The attached patch makes epkginfo use expat instead of sax to parse metadata.xml files, resulting in a big speed gain as expat is an non-validating XML parser.
Created attachment 210154 [details] Proposed patch
Thanks for the patch. However, epkginfo is now a wrapper that calls equery meta to produce the output. Unfortunately, equery meta appears to have the same performance as epkginfo. So equery meta will need to be investigated to see if it can be sped up in a similar fashion.
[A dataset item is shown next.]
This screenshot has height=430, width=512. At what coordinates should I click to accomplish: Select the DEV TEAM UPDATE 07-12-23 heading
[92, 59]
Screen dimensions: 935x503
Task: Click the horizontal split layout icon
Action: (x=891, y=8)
equery meta makes use of cElementTree, which is considered quite fast. During my testing of meta and epkginfo, equery meta was consistently faster or about the same speed, despite doing more work. On some queries epkginfo sometimes took up to 60 seconds to complete... not sure what was going on there (I don't think it was xml related). On my current system, equery m always returns in under a second. metadata.xml files are generally quite small and we're only working on one at a time, not parsing a whole tree of xml files, so I doubt speed would increase noticeably by changing the parser in meta. However, one interesting possibility would be to use the lxml.etree library provided by dev-python/lxml. It implements the ElementTree API, so there would be no refactoring needed, but may provide increased performance [1]. Something like: try: from lxml import etree except ImportError: import xml.etree.cElementTree as etree in gentoolkit/metadata.py If anyone is interested in testing performance benefits of this, go ahead. -Doug [1] http://codespeak.net/lxml/performance.html
The benefit from the proposed patch to 0.3.0_rc7 was in using a non-validating parser (expat) instead of a validating one (sax). As you said, it was only parsing a small XML file and so most of the time was spent on downloading needed files for validation. As it's now using etree, this issue is moot.